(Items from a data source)
__________________________________________________
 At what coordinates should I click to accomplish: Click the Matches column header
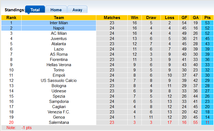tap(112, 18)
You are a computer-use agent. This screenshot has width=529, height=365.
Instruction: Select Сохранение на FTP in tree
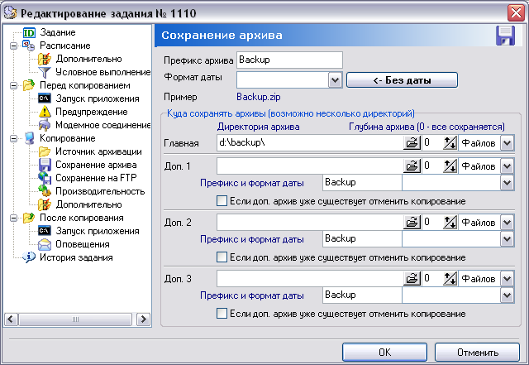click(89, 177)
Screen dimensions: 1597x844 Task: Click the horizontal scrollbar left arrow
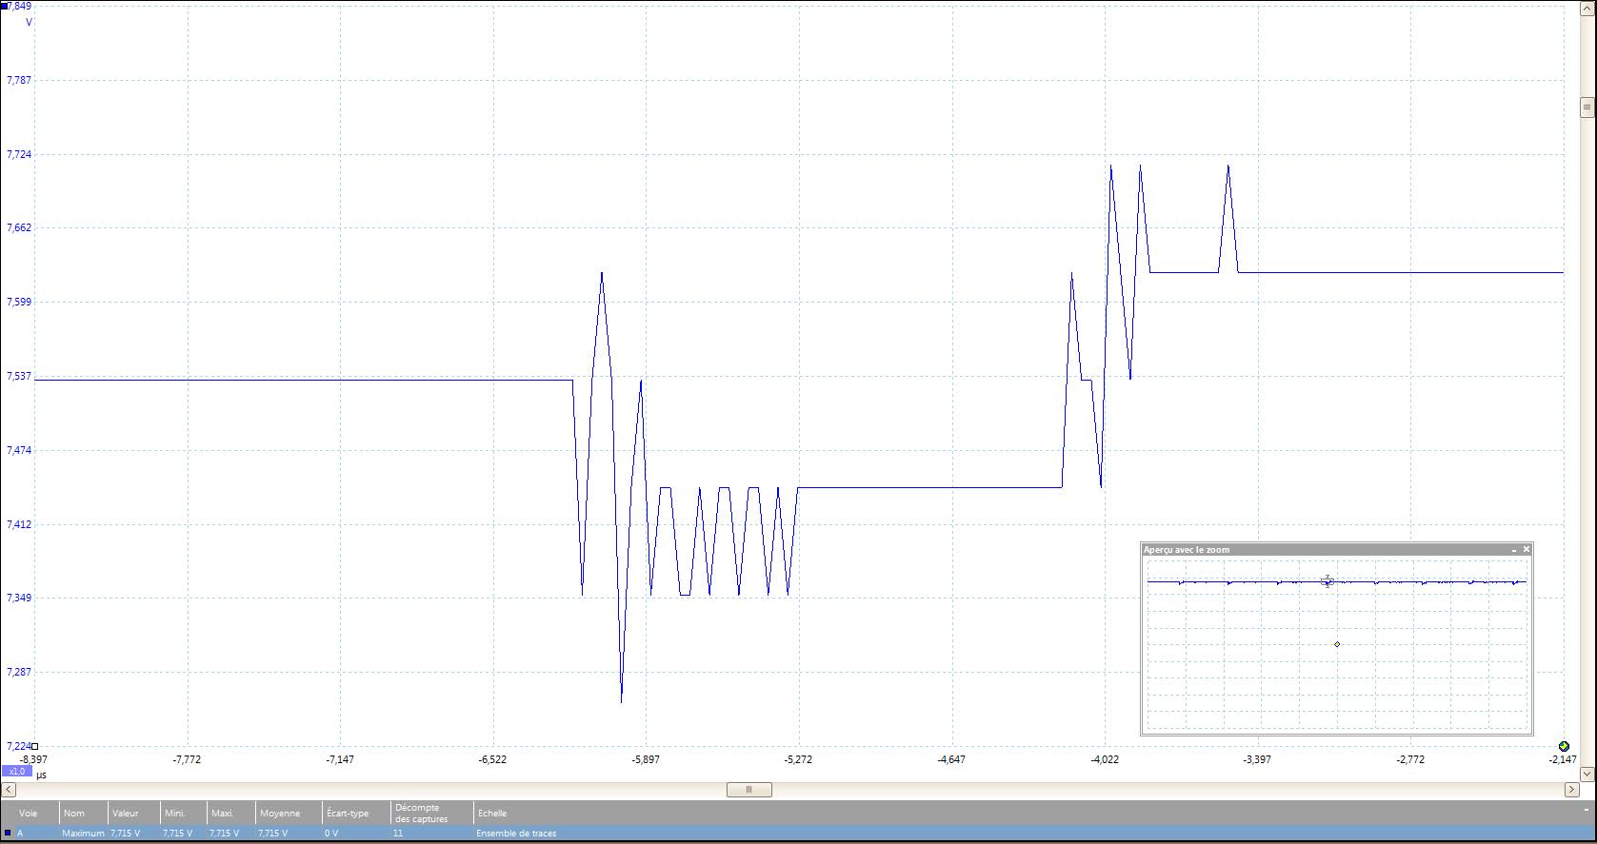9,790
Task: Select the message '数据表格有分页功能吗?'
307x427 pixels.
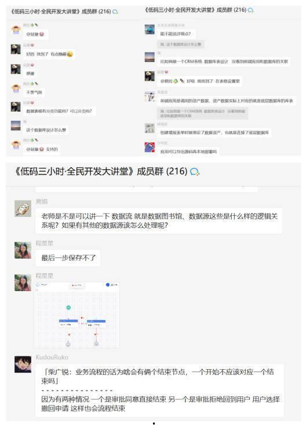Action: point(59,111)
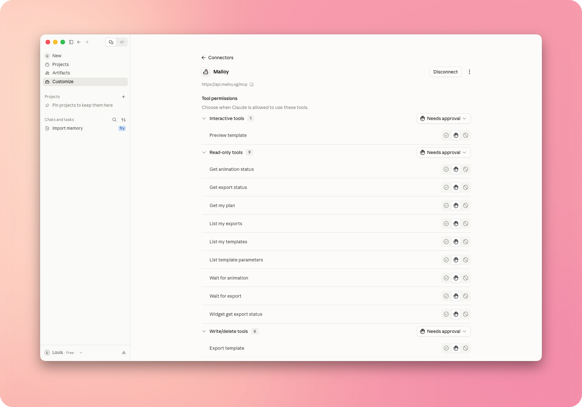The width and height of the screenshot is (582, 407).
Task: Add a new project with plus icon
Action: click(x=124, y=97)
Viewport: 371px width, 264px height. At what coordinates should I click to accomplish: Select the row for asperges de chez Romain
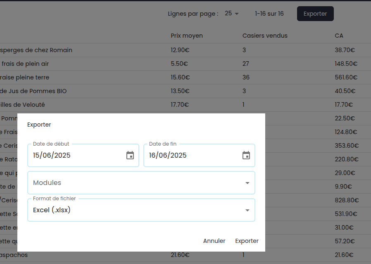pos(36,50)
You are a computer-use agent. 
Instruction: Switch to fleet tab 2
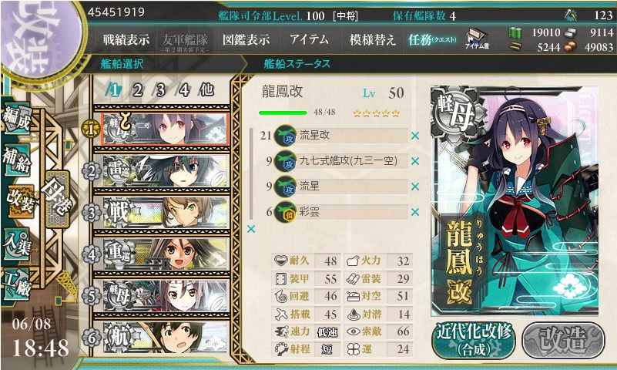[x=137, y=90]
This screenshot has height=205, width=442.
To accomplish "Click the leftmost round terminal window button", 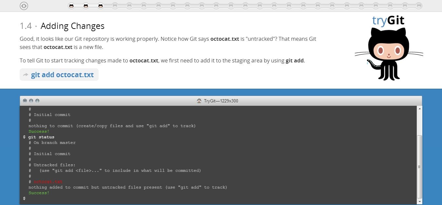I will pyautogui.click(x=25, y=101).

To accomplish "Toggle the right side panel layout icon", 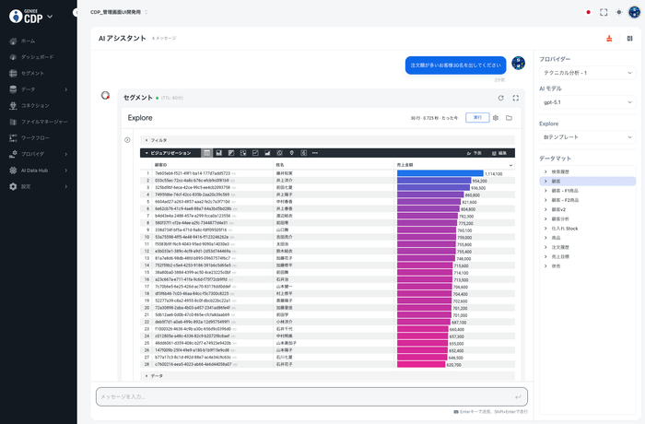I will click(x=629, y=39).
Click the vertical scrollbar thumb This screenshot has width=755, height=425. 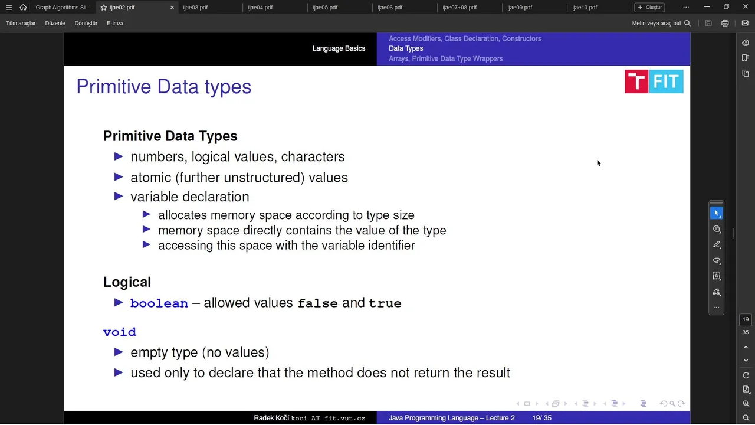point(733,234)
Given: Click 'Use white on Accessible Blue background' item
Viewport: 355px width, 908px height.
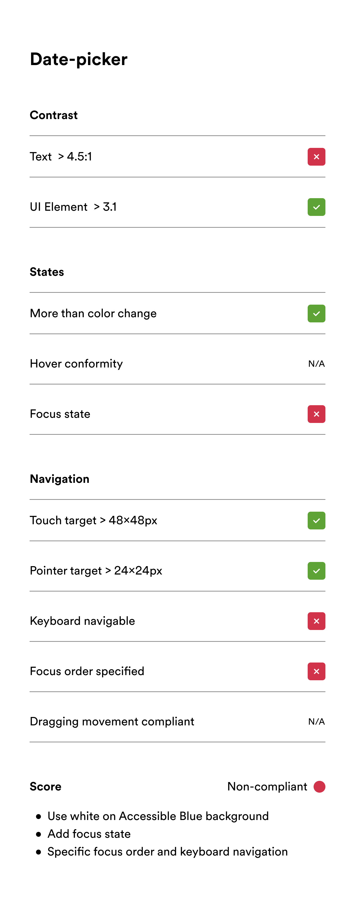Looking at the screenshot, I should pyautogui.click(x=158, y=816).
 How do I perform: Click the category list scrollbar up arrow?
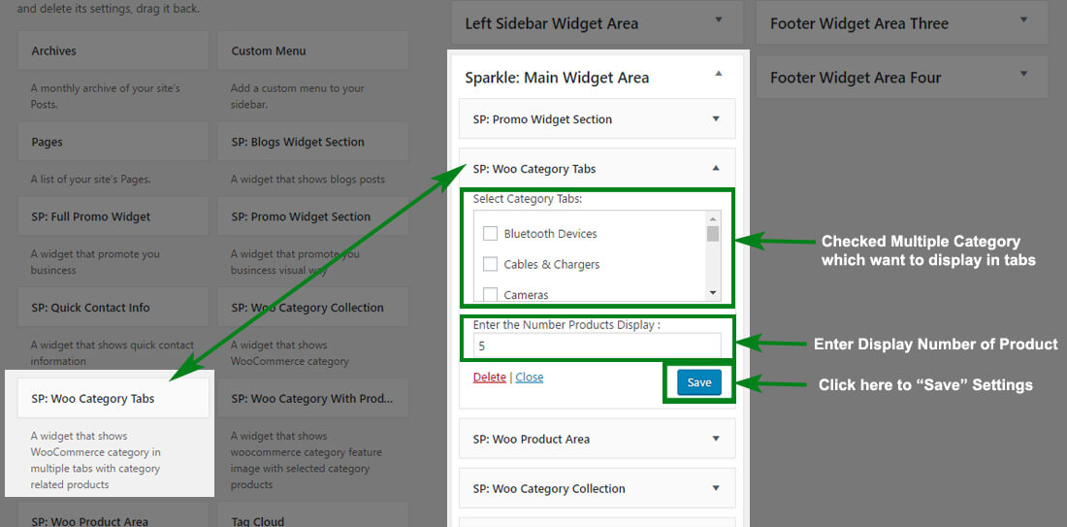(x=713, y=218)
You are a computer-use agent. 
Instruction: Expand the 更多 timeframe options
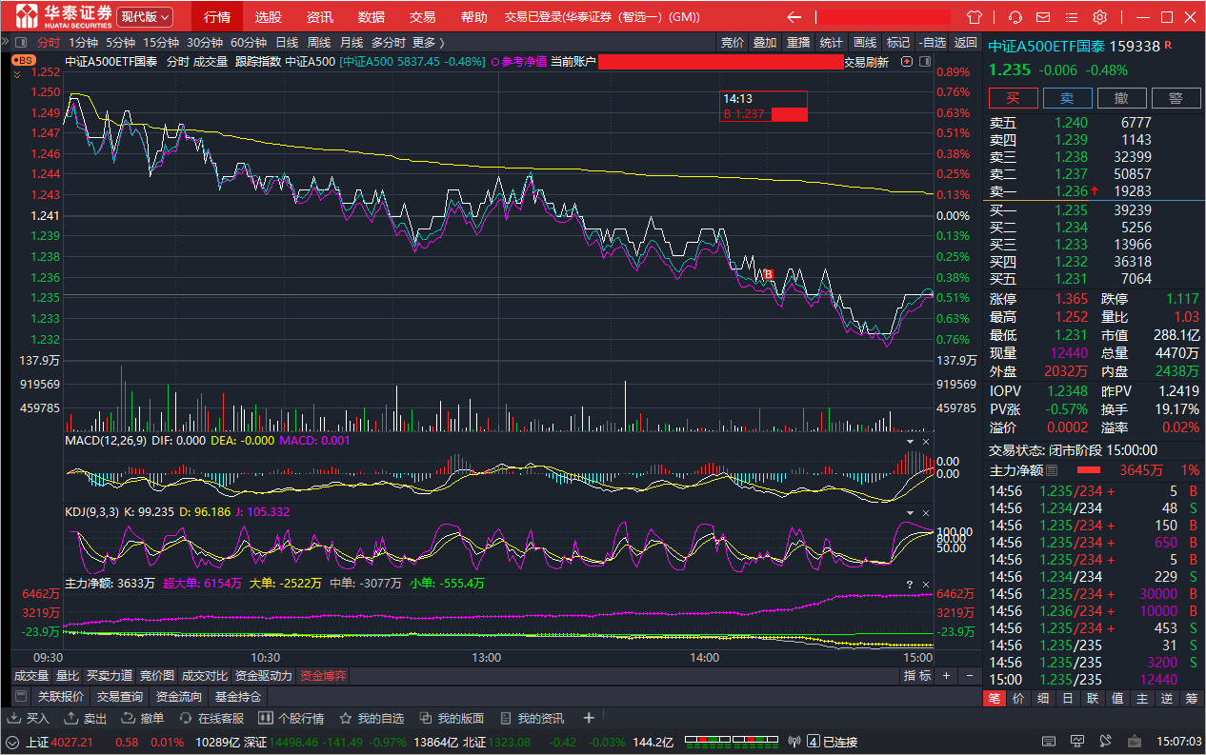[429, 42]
__________________________________________________
* [Work item]: Skipping any pictures, copy the line that holds "Given: Click 'Use" and each line after it through the last line of the records, unchanged, and no other lines.

* [Written response]:
Given: Click 'Use white on Accessible Blue background' item
Viewport: 355px width, 908px height.
Looking at the screenshot, I should pyautogui.click(x=158, y=816).
 How do I perform: Click the category list scrollbar up arrow?
(x=713, y=218)
You are a computer-use agent. 
Instruction: Expand the 更多 timeframe options
[429, 42]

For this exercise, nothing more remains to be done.